** BEGIN DATASET CONTENT **

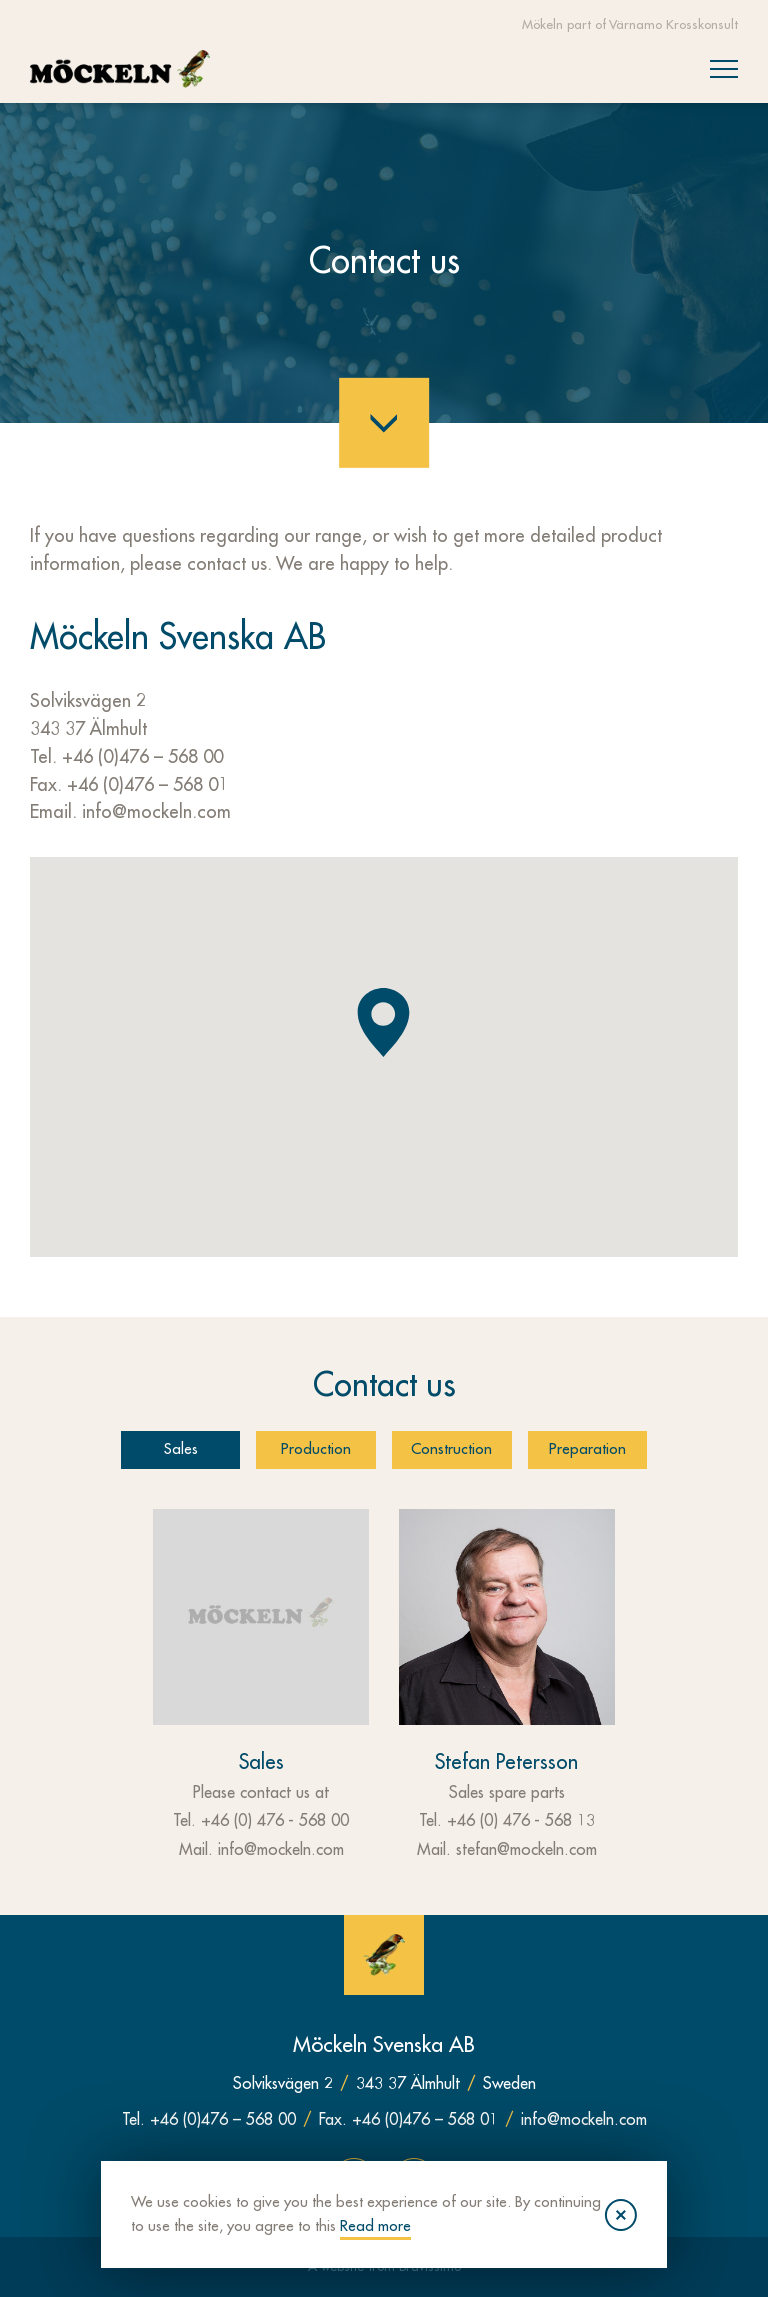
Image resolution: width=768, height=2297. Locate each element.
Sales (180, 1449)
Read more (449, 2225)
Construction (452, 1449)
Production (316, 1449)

** END DATASET CONTENT **

> _WHAT YOU HAVE TO DO_:
Write out all the rows above again in full, multiplying each answer coordinate by 2 and rounding to whole numbers, with halves rounded up. Leave every other number unchanged, and omit the picture.

> _WORKED ANSWER_:
Image resolution: width=768, height=2297. Locate each element.
Sales (360, 2898)
Read more (898, 4450)
Construction (904, 2898)
Production (632, 2898)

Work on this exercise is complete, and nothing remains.